DATA EXTRACT>

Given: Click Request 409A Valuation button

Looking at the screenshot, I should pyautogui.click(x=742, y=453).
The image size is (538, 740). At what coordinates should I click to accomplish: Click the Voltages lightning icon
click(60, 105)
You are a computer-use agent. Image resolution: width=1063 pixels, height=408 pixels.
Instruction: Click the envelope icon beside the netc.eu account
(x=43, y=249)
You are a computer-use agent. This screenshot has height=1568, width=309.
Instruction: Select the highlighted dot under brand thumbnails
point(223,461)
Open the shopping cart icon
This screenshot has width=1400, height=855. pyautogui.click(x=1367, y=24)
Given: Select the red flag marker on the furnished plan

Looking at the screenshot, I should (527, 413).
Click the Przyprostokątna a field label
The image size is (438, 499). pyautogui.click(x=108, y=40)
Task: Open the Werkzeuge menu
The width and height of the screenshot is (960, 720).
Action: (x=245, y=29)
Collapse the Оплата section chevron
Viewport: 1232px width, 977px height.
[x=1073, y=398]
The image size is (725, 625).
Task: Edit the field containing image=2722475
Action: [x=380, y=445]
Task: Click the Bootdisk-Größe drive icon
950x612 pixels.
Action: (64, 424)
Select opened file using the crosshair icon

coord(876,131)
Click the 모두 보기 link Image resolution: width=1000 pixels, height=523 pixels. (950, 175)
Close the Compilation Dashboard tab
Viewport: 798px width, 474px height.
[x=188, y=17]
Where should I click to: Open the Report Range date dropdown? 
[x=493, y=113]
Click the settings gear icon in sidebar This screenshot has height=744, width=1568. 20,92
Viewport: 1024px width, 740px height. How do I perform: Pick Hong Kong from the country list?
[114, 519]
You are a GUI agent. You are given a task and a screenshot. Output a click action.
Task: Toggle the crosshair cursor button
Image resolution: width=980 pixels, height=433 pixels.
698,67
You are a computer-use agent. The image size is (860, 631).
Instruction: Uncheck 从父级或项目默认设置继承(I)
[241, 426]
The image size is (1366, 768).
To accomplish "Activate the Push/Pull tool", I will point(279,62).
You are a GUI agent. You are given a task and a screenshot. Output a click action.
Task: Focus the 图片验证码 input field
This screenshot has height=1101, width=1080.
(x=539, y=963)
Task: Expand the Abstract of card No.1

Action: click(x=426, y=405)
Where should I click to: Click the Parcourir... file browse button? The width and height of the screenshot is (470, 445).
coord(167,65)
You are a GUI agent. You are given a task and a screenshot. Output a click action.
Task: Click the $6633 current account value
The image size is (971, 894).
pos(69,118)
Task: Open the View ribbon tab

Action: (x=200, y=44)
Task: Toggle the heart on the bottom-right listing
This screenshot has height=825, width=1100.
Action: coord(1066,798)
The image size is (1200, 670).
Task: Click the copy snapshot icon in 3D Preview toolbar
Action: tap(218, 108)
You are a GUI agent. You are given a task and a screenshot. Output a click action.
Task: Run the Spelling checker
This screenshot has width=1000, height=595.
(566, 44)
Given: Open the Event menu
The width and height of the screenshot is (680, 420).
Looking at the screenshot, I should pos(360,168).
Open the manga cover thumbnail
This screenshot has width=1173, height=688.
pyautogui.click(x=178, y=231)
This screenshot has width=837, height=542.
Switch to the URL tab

DIRECTIONS>
Would you copy out exactly the lines above that start at the one containing "Viewport: 798px width, 474px height." and end at the one containing "Given: Open the Event menu", inclusive?

SOLUTION FOR THIS EXERCISE>
Viewport: 798px width, 474px height.
[x=188, y=17]
Where should I click to: Open the Report Range date dropdown? 
[x=493, y=113]
Click the settings gear icon in sidebar This screenshot has height=744, width=1568. 20,92
Viewport: 1024px width, 740px height. How do I perform: Pick Hong Kong from the country list?
[114, 519]
You are a GUI agent. You are given a task and a screenshot. Output a click action.
Task: Toggle the crosshair cursor button
Image resolution: width=980 pixels, height=433 pixels.
698,67
You are a computer-use agent. The image size is (860, 631).
Instruction: Uncheck 从父级或项目默认设置继承(I)
[241, 426]
The image size is (1366, 768).
To accomplish "Activate the Push/Pull tool", I will point(279,62).
You are a GUI agent. You are given a task and a screenshot. Output a click action.
Task: Focus the 图片验证码 input field
This screenshot has height=1101, width=1080.
(x=539, y=963)
Task: Expand the Abstract of card No.1

Action: click(x=426, y=405)
Where should I click to: Click the Parcourir... file browse button? The width and height of the screenshot is (470, 445).
coord(167,65)
You are a GUI agent. You are given a task and a screenshot. Output a click action.
Task: Click the $6633 current account value
The image size is (971, 894).
pos(69,118)
Task: Open the View ribbon tab

Action: (x=200, y=44)
Task: Toggle the heart on the bottom-right listing
This screenshot has height=825, width=1100.
Action: coord(1066,798)
The image size is (1200, 670).
Task: Click the copy snapshot icon in 3D Preview toolbar
Action: tap(218, 108)
You are a GUI agent. You are given a task and a screenshot. Output a click action.
Task: Run the Spelling checker
This screenshot has width=1000, height=595.
(566, 44)
Given: Open the Event menu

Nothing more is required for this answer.